JLR’s revenue for the quarter was £4.5 billion, down 39% versus Q3 FY25, and £16 billion YTD (year to date), down 24% year-on-year. This was largely driven by a reduction in wholesale volumes, which were impacted following the cyber incident, with production only returning to normal levels by mid-November and time being required thereafter to distribute vehicles globally.
Volumes and profitability were both impacted year-on-year by the continued planned wind down of legacy Jaguar models ahead of the new Jaguar launch, and the deterioration of market conditions in China. Profitability was also impacted by the ongoing incremental US tariffs and increased VME (variable marketing expense).
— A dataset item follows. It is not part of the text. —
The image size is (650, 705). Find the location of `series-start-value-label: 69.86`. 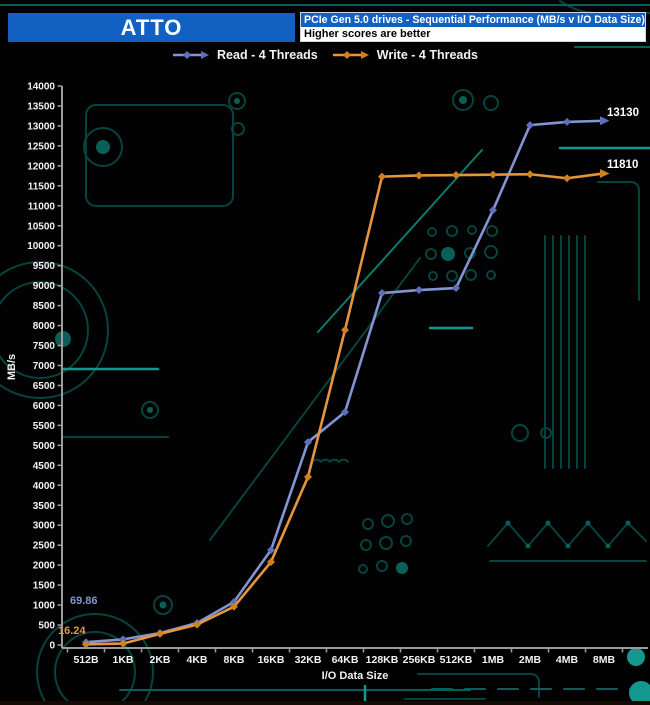

series-start-value-label: 69.86 is located at coordinates (84, 601).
Loss before tax and exceptional items was £310 million in Q3 and £444 million YTD, down from a profit of £523 million and £1.6 billion respectively a year ago. Looking ahead, JLR says it remains resilient and well placed to address the economic, geopolitical and policy challenges the industry faces. Investment spend is expected to remain at £18 billion over the five-year period from FY24.